EXERCISE GOAL ::
Every entry should be reproduced word for word.

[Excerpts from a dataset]
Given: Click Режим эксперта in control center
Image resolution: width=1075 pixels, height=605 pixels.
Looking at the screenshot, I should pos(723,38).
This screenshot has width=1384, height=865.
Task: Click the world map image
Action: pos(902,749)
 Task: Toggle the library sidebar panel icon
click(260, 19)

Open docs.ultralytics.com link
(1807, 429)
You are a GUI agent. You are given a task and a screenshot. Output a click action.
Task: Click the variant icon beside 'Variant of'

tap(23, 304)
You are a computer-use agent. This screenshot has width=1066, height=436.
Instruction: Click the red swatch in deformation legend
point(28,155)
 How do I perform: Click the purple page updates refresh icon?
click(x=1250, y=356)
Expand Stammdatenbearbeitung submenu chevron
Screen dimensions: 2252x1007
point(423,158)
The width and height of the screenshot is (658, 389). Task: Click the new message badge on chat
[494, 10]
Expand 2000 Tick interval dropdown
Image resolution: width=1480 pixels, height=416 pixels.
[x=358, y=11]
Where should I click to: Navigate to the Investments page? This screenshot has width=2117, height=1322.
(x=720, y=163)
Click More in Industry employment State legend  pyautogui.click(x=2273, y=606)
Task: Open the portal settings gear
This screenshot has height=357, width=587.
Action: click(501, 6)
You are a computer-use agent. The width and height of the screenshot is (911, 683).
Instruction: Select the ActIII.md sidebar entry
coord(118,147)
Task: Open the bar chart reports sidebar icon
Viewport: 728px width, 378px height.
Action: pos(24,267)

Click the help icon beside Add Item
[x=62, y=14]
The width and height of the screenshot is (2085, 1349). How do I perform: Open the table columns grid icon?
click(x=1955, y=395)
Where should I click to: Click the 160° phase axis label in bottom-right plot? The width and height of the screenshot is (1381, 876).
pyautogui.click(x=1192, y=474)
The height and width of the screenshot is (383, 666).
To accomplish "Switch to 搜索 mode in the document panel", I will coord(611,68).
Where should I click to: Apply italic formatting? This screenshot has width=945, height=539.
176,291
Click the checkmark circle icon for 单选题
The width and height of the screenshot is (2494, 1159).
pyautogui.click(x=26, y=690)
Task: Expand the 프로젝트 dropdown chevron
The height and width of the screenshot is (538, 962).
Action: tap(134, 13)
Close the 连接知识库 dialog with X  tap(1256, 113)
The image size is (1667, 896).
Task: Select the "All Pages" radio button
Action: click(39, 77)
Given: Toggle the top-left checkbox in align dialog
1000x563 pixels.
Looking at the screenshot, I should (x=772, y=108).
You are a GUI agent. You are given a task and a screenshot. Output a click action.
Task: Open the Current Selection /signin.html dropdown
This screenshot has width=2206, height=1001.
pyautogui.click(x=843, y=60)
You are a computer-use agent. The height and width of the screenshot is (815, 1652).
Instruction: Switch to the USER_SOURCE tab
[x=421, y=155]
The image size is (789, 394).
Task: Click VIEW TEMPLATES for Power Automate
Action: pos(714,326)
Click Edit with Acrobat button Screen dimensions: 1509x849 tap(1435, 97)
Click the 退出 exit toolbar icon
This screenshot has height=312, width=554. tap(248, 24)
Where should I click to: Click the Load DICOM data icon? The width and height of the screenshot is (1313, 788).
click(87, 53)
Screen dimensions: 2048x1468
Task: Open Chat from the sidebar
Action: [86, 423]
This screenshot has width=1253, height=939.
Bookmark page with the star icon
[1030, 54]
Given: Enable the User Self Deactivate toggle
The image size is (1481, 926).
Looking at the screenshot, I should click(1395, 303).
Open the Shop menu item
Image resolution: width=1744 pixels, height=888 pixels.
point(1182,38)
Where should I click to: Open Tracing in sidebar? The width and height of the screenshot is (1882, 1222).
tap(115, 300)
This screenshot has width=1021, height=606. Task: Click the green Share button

TASK OUTPUT ::
Given: Click Режим эксперта in control center
Image resolution: width=1075 pixels, height=605 pixels.
Looking at the screenshot, I should pos(723,38).
This screenshot has width=1384, height=865.
Task: Click the world map image
Action: pos(902,749)
 Task: Toggle the library sidebar panel icon
click(260, 19)

Open docs.ultralytics.com link
(1807, 429)
You are a GUI agent. You are given a task and a screenshot. Output a click action.
Task: Click the variant icon beside 'Variant of'

tap(23, 304)
You are a computer-use agent. This screenshot has width=1066, height=436.
Instruction: Click the red swatch in deformation legend
point(28,155)
 How do I perform: Click the purple page updates refresh icon?
click(x=1250, y=356)
Expand Stammdatenbearbeitung submenu chevron
Screen dimensions: 2252x1007
point(423,158)
The width and height of the screenshot is (658, 389). Task: Click the new message badge on chat
[494, 10]
Expand 2000 Tick interval dropdown
Image resolution: width=1480 pixels, height=416 pixels.
[x=358, y=11]
Where should I click to: Navigate to the Investments page? This screenshot has width=2117, height=1322.
(x=720, y=163)
Click More in Industry employment State legend  pyautogui.click(x=2273, y=606)
Task: Open the portal settings gear
This screenshot has height=357, width=587.
Action: click(501, 6)
You are a computer-use agent. The width and height of the screenshot is (911, 683).
Instruction: Select the ActIII.md sidebar entry
coord(118,147)
Task: Open the bar chart reports sidebar icon
Viewport: 728px width, 378px height.
Action: pos(24,267)

Click the help icon beside Add Item
[x=62, y=14]
The width and height of the screenshot is (2085, 1349). How do I perform: Open the table columns grid icon?
click(x=1955, y=395)
Where should I click to: Click the 160° phase axis label in bottom-right plot? The width and height of the screenshot is (1381, 876).
pyautogui.click(x=1192, y=474)
The height and width of the screenshot is (383, 666).
To accomplish "Switch to 搜索 mode in the document panel", I will coord(611,68).
Where should I click to: Apply italic formatting? This screenshot has width=945, height=539.
176,291
Click the checkmark circle icon for 单选题
The width and height of the screenshot is (2494, 1159).
pyautogui.click(x=26, y=690)
Task: Expand the 프로젝트 dropdown chevron
The height and width of the screenshot is (538, 962).
Action: tap(134, 13)
Close the 连接知识库 dialog with X  tap(1256, 113)
The image size is (1667, 896).
Task: Select the "All Pages" radio button
Action: click(39, 77)
Given: Toggle the top-left checkbox in align dialog
1000x563 pixels.
Looking at the screenshot, I should (x=772, y=108).
You are a GUI agent. You are given a task and a screenshot. Output a click action.
Task: Open the Current Selection /signin.html dropdown
This screenshot has width=2206, height=1001.
pyautogui.click(x=843, y=60)
You are a computer-use agent. The height and width of the screenshot is (815, 1652).
Instruction: Switch to the USER_SOURCE tab
[x=421, y=155]
The image size is (789, 394).
Task: Click VIEW TEMPLATES for Power Automate
Action: pos(714,326)
Click Edit with Acrobat button Screen dimensions: 1509x849 tap(1435, 97)
Click the 退出 exit toolbar icon
This screenshot has height=312, width=554. tap(248, 24)
Where should I click to: Click the Load DICOM data icon? The width and height of the screenshot is (1313, 788).
click(87, 53)
Screen dimensions: 2048x1468
Task: Open Chat from the sidebar
Action: [86, 423]
This screenshot has width=1253, height=939.
Bookmark page with the star icon
[1030, 54]
Given: Enable the User Self Deactivate toggle
The image size is (1481, 926).
Looking at the screenshot, I should click(1395, 303).
Open the Shop menu item
Image resolution: width=1744 pixels, height=888 pixels.
point(1182,38)
Where should I click to: Open Tracing in sidebar? The width and height of the screenshot is (1882, 1222).
tap(115, 300)
This screenshot has width=1021, height=606. Task: Click the green Share button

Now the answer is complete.